Menaces
Menaces sur l’Ukraine : l’Europe est-elle le somnambule que décrit Boris Johnson face à la Russie ?
Le premier ministre britannique a prévenu ce lundi les Européens, entre le soutien à l’Ukraine et le gazoduc Nord Stream 2, il ne sera pas possible de pratiquer longtemps le "En même temps"…
Alexandre Melnik
Alexandre Melnik, né à Moscou, est professeur associé de géopolitique et responsable académique à l'ICN Business School Nancy - Metz. Ancien diplomate et speach writer à l'ambassade de Russie à Pairs, il est aussi conférencier international sur les enjeux clés de la globalisation au XXI siècle, et vient de publier sur Atlantico éditions son premier A-book : Reconnecter la France au monde - Globalisation, mode d'emploi.
Edouard Husson
Universitaire, Edouard Husson a dirigé ESCP Europe Business School de 2012 à 2014 puis a été vice-président de l’Université Paris Sciences & Lettres (PSL). Il est actuellement professeur à l’Institut Franco-Allemand d’Etudes Européennes (à l’Université de Cergy-Pontoise). Spécialiste de l’histoire de l’Allemagne et de l’Europe, il travaille en particulier sur la modernisation politique des sociétés depuis la Révolution française. Il est l’auteur d’ouvrages et de nombreux articles sur l’histoire de l’Allemagne depuis la Révolution française, l’histoire des mondialisations, l’histoire de la monnaie, l’histoire du nazisme et des autres violences de masse au XXème siècle ou l’histoire des relations internationales et des conflits contemporains. Il écrit en ce moment une biographie de Benjamin Disraëli.

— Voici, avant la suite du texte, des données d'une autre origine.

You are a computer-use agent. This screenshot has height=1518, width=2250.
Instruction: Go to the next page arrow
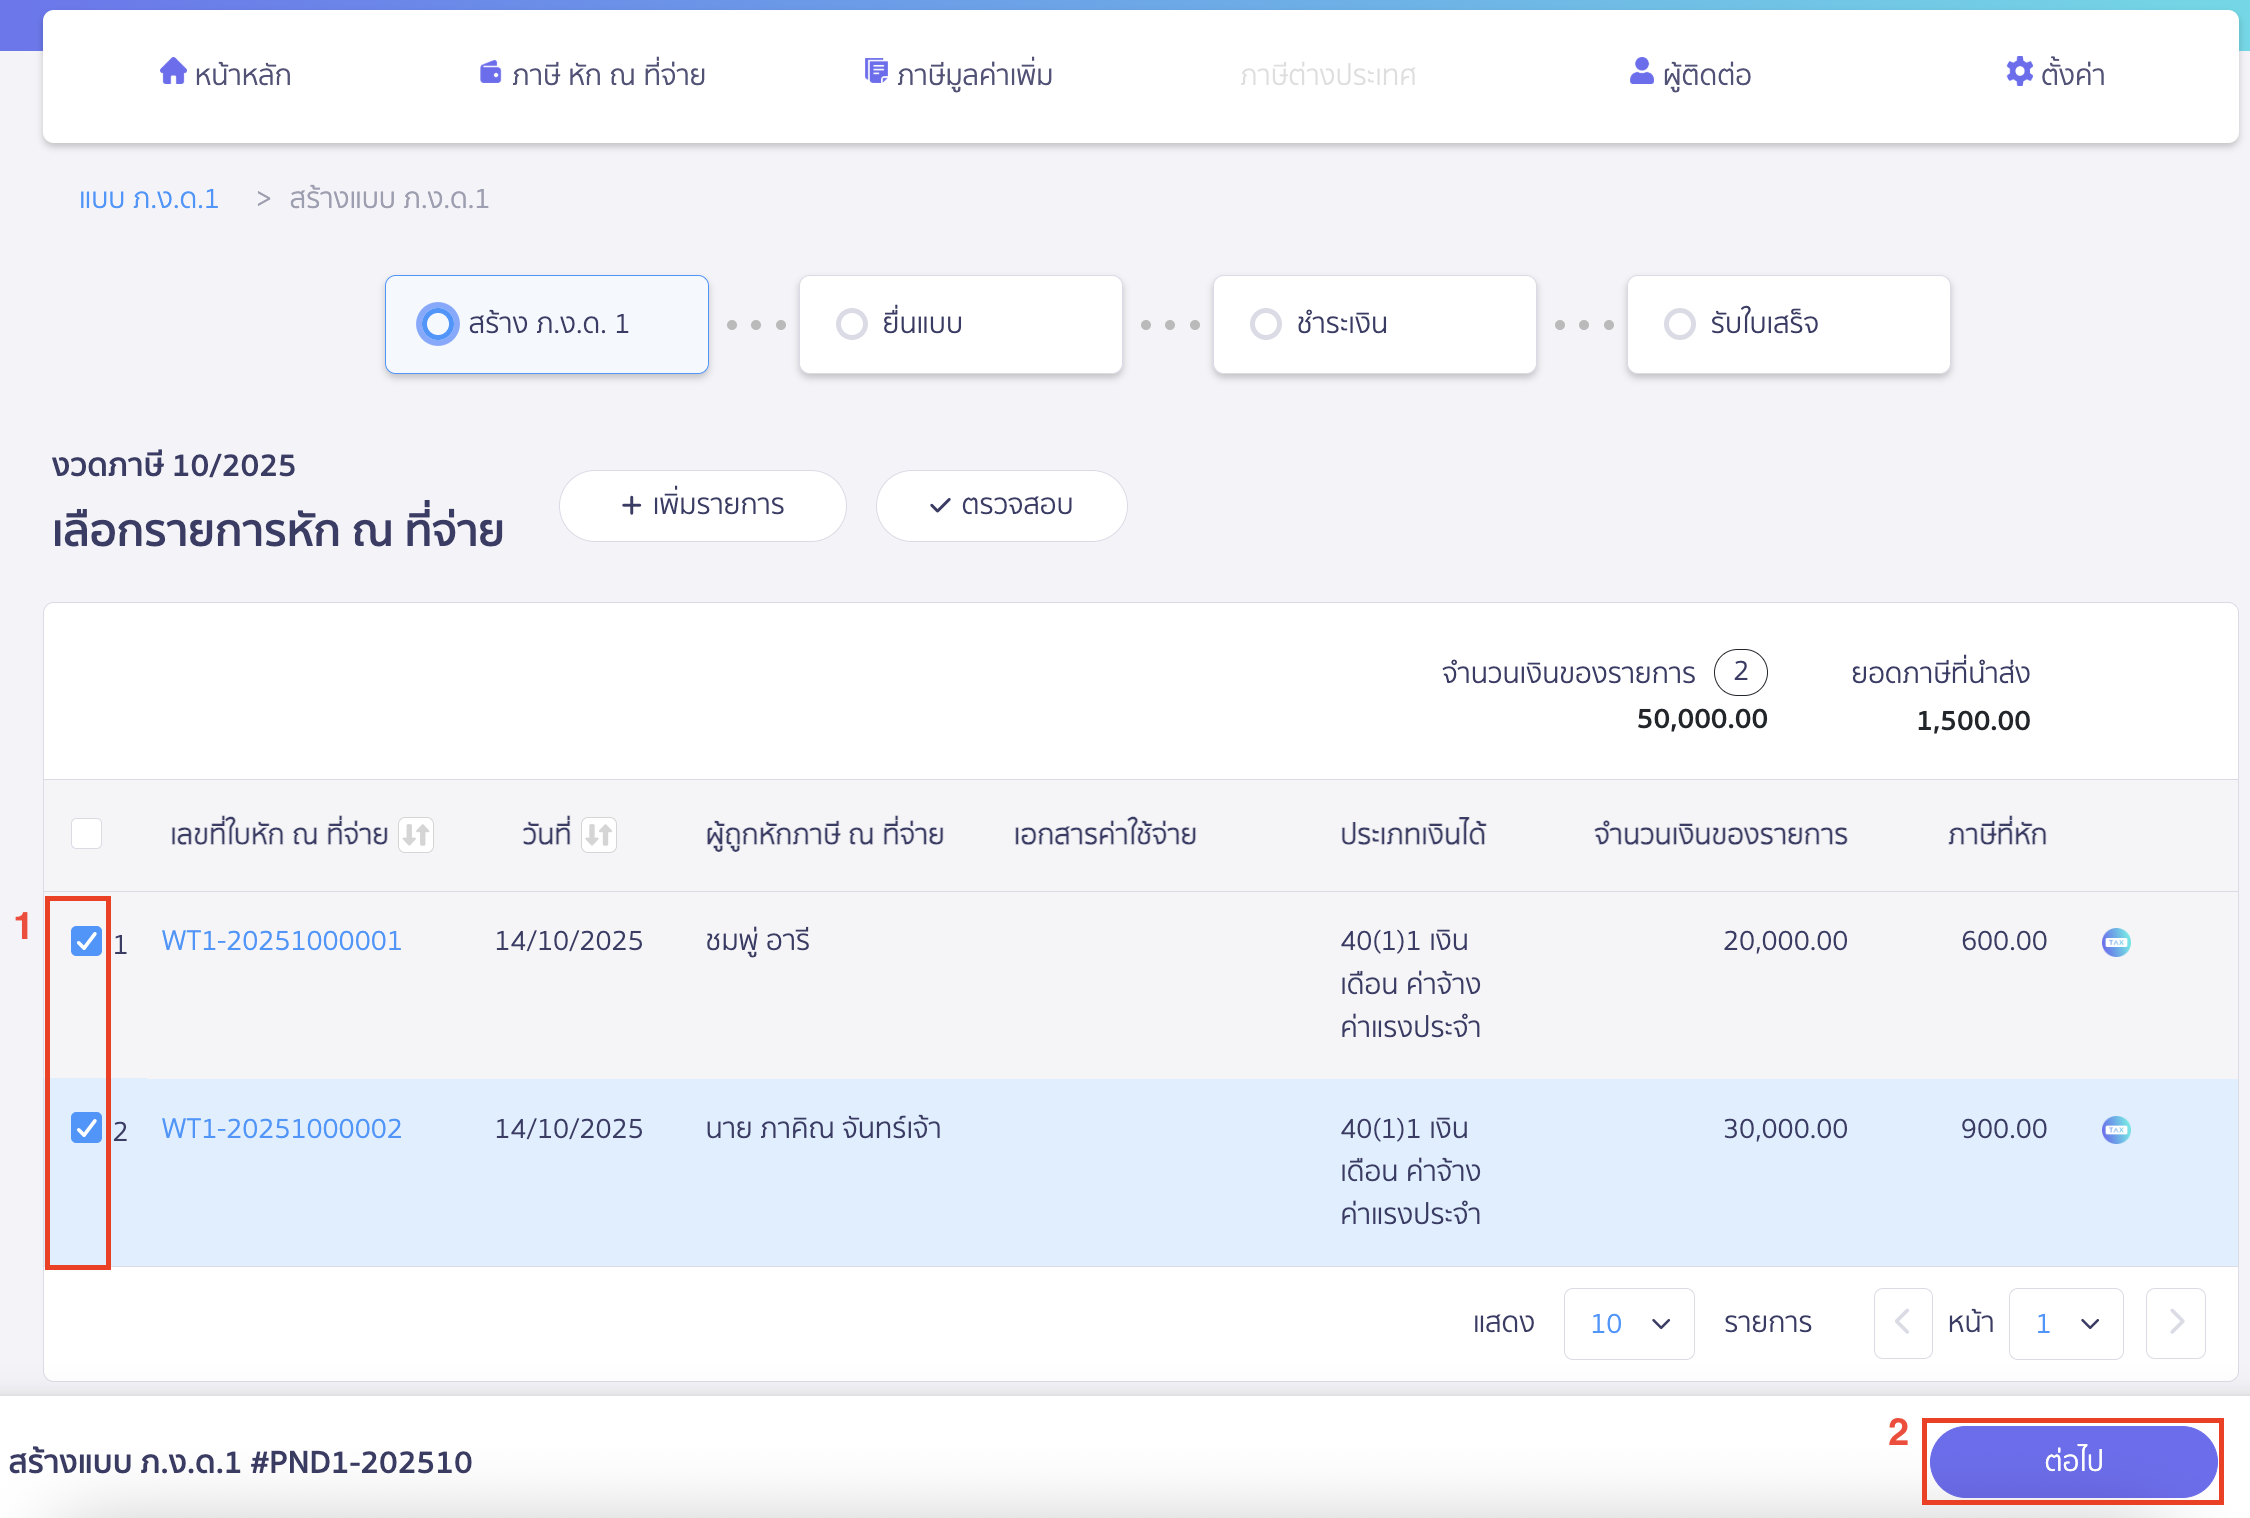2175,1323
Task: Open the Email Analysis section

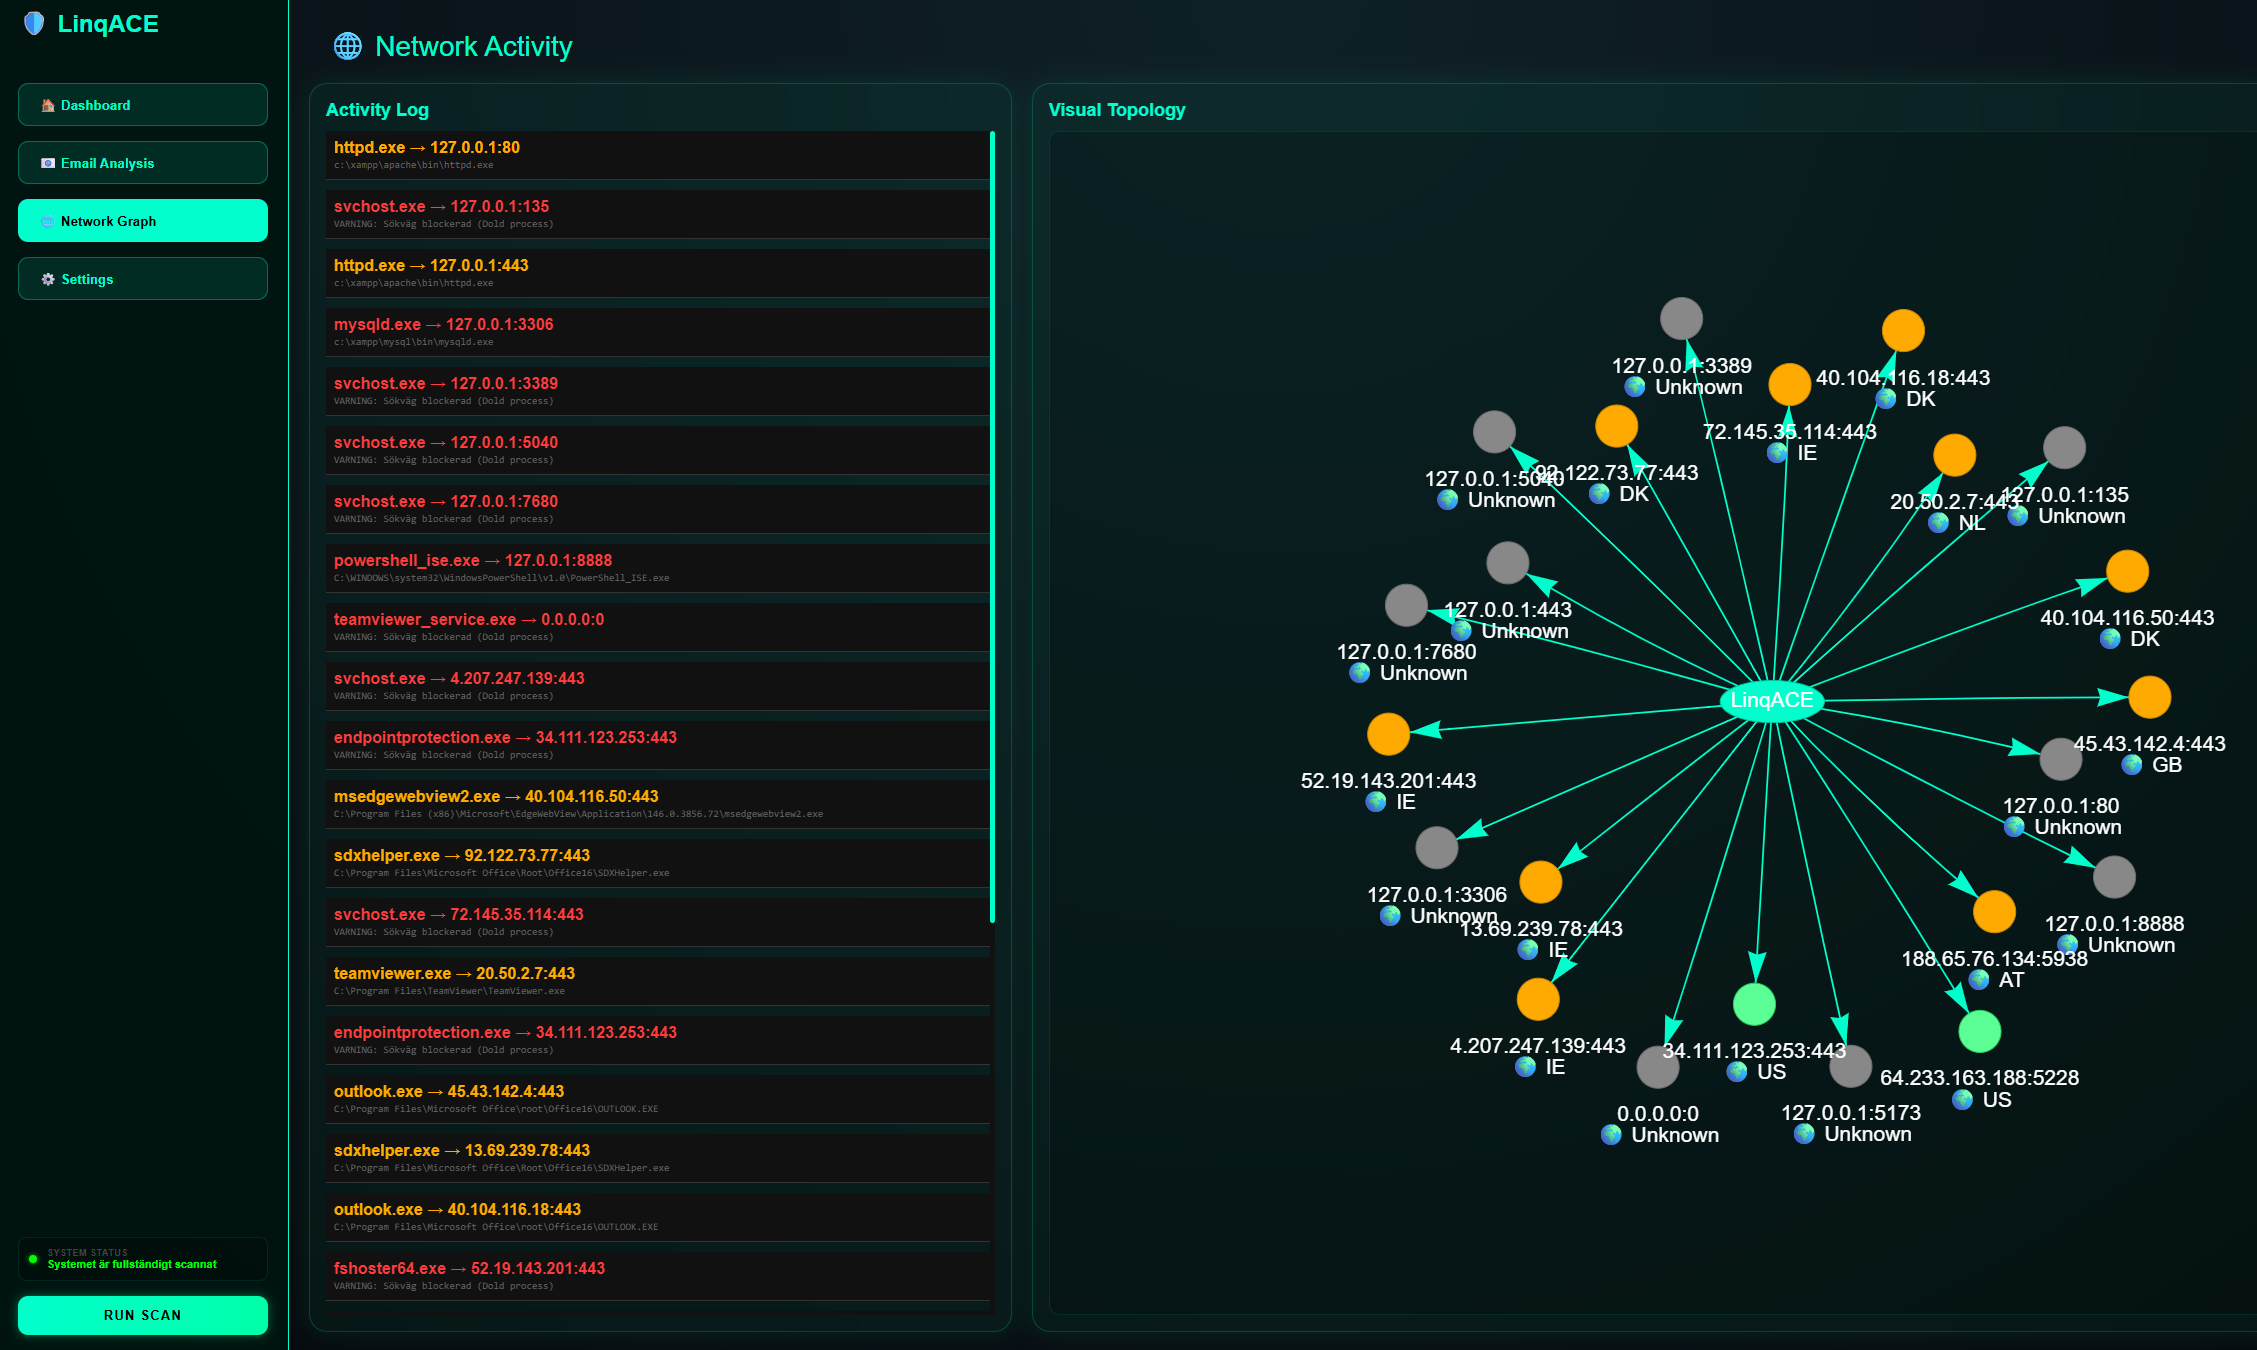Action: (142, 162)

Dans un discours prononcé lundi soir à Londres, Boris Johnson a averti l’Union européenne qu’elle devait faire un choix entre l’Ukraine et le pipeline Nord Stream 2. Sa ministre des Affaires étrangère a renchérit peu de temps après en exhortant « les amis de toute l’Europe » à se tenir ensemble pour s’opposer au pipeline car il « risque de saper la sécurité européenne en permettant à la Russie de resserrer son emprise sur les nations qui dépendent de son gaz ». La stratégie du « en-même temps » temps de l’Union européenne amène-t-elle une diplomatie endormie ?
L’Allemagne a suspendu, sans arrêter, la certification de Nord Stream 2 ce mardi. À l’inverse de l’Allemagne, dans le contexte actuel, l’Union européenne va-t-elle trouver une position claire face à la Russie ?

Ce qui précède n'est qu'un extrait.